## [LESETEXT]
= = =
In der wegen Rechtswidrigkeit des Inhaltes und Rechtswidrigkeit infolge Verletzung von Verfahrensvorschriften erhobenen Beschwerde wendet sich der Beschwerdeführer gegen die Beurteilung seiner Einkünfte aus der genannten Tätigkeit als solche aus Gewerbebetrieb, wobei er das Vorliegen einer Betriebsstätte, die Nachhaltigkeit seiner Tätigkeit sowie die Beteiligung am allgemeinen wirtschaftlichen Verkehr in Abrede stellt.
Der Verwaltungsgerichtshof hat erwogen:
Gemäß § 23 EStG führt eine selbständige, nachhaltige Betätigung, die mit Gewinnabsicht unternommen wird und sich als Beteiligung am allgemeinen wirtschaftlichen Verkehr darstellt, zu Einkünften aus Gewerbebetrieb, es sei denn, daß sich die Betätigung als Ausübung der Land- und Forstwirtschaft oder als selbständige Arbeit darstellt.
Der Gewerbesteuer unterliegt gemäß § 1 Abs. 1 Gewerbesteuergesetz jeder stehende Gewerbebetrieb, für den im Inland eine Betriebsstätte Unterhalten wird.
= = =
## [SCHRIFTLICHE AUFGABE]
Geben Sie den Inhalt des Lesetextes in zwei Sätzen wieder.

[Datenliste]
= = =
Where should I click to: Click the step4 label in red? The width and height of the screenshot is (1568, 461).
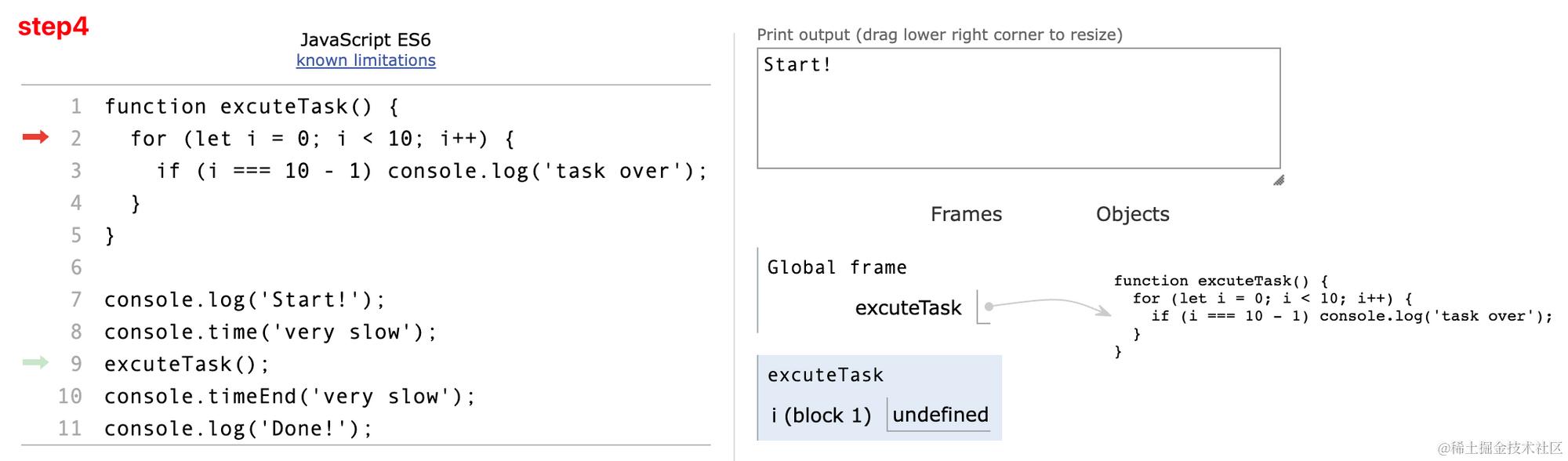pos(53,27)
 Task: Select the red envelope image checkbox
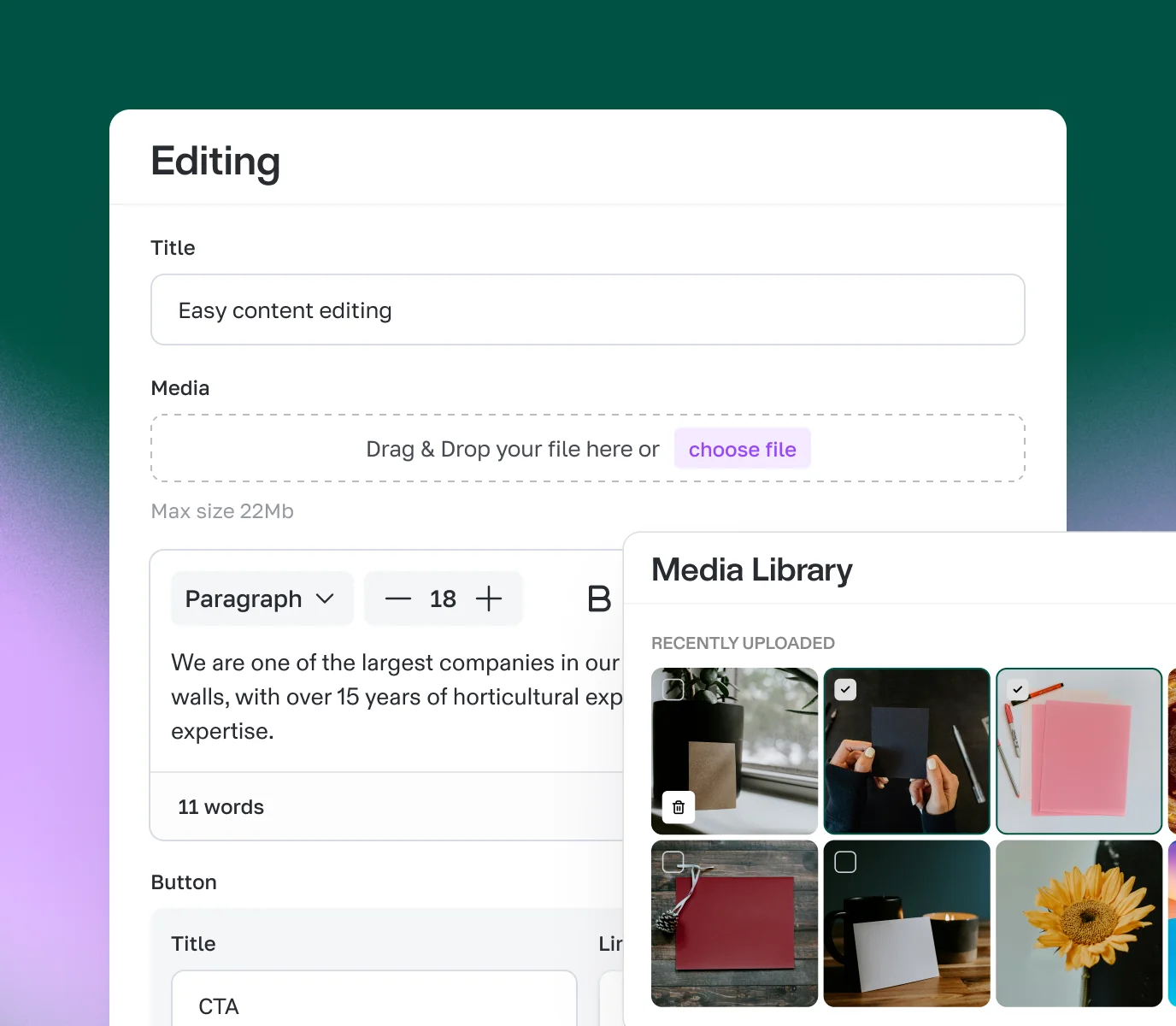click(673, 862)
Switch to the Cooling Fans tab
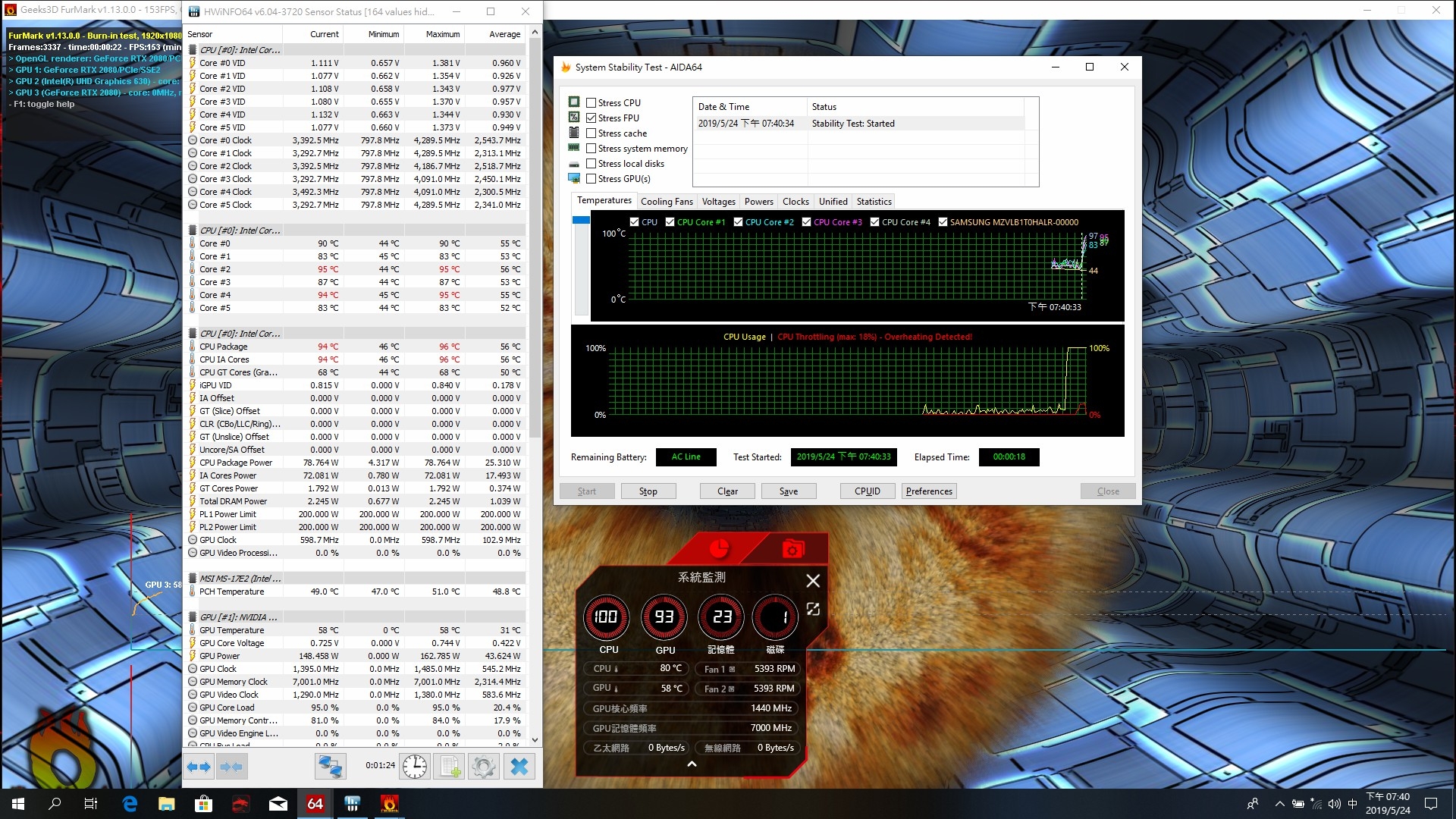 click(x=667, y=201)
= = =
## [SCHRIFTLICHE LÖSUNG]
Der Beschwerdeführer wendet sich gegen die Beurteilung seiner Einkünfte als solche aus Gewerbebetrieb und bestreitet das Vorliegen einer Betriebsstätte, die Nachhaltigkeit seiner Tätigkeit sowie die Beteiligung am allgemeinen wirtschaftlichen Verkehr. Der Verwaltungsgerichtshof stützt seine Erwägungen auf § 23 EStG, wonach eine selbständige, nachhaltige, mit Gewinnabsicht unternommene Betätigung, die sich als Beteiligung am allgemeinen wirtschaftlichen Verkehr darstellt, zu Einkünften aus Gewerbebetrieb führt, sowie auf § 1 Abs. 1 Gewerbesteuergesetz, nach dem jeder stehende Gewerbebetrieb mit einer im Inland unterhaltenen Betriebsstätte der Gewerbesteuer unterliegt.